Ultrasonic desulfurization of amphiphilic magnetic-Janus nanosheets in oil-water mixture system

Fe3O4 was obtained by reacting FeCl2 and FeCl3 with polyethylene glycol, and labeled onto a amphiphilic Janus nanosheet. It was confirmed by infrared spectroscopy, SEM, AFM and EDS that the Fe3O4 nanoparticles changed from hydrophilic to amphiphilic. The oxidative desulfurization performance of amphiphilic iron oxide was studied. Results showed that the Janus nanosheets labeled with Fe3O4 could significantly improve the removal rate of thiophene sulfide in simulated oil synergistically with ultrasonic waves, and the desulfurization rate could reach 100%. Further, the effect of ultrasound on the sensing ability of the oil-water interface was studied and the ultrasonic attenuation coefficient was calculated. In addition to the desulfurization mechanism of Fe3O4, it was found that although the ultrasonic attenuation coefficient of the amphiphilic nanosheets was high, the number of hydroxyl radicals determined the desulfurization efficiency.
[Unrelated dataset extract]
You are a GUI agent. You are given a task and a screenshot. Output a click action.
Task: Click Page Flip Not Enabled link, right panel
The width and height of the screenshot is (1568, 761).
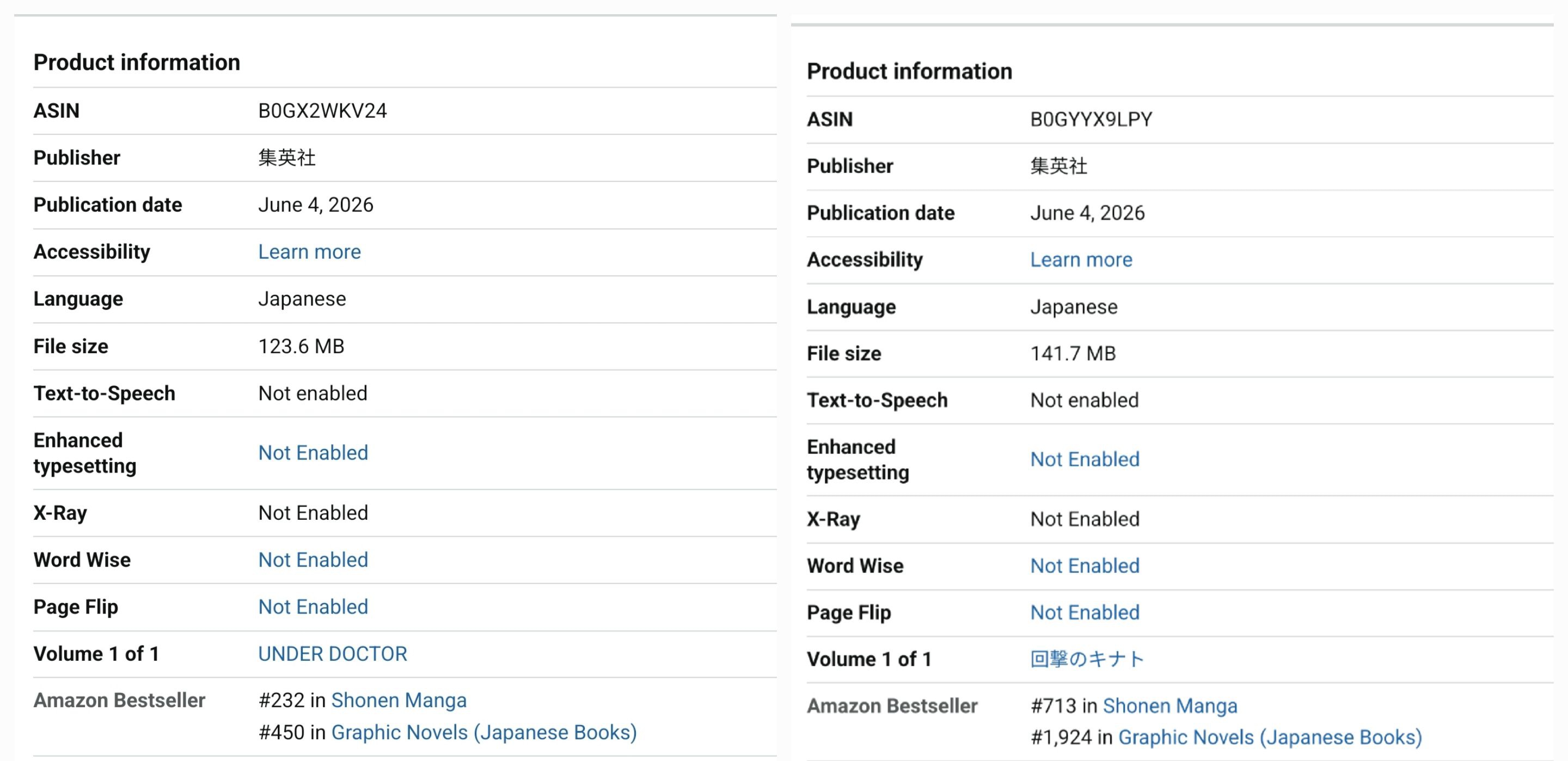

The amphiphilic Fe ions were more favorable for the formation of hydroxyl radicals than the single hydrophilic ones.

Automated summary

The study focused on the desulfurization performance of amphiphilic iron oxide, with results demonstrating that Janus nanosheets labeled with Fe3O4 could significantly enhance the removal rate of thiophene sulfide in simulated oil when combined with ultrasound waves, achieving a desulfurization rate of 100%. Additionally, the research explored the influence of ultrasound on the sensing ability of the oil-water interface and calculated the ultrasonic attenuation coefficient, finding that hydroxyl radicals played a key role in determining desulfurization efficiency. Amphiphilic Fe ions were identified as more effective in generating hydroxyl radicals compared to single hydrophilic ions.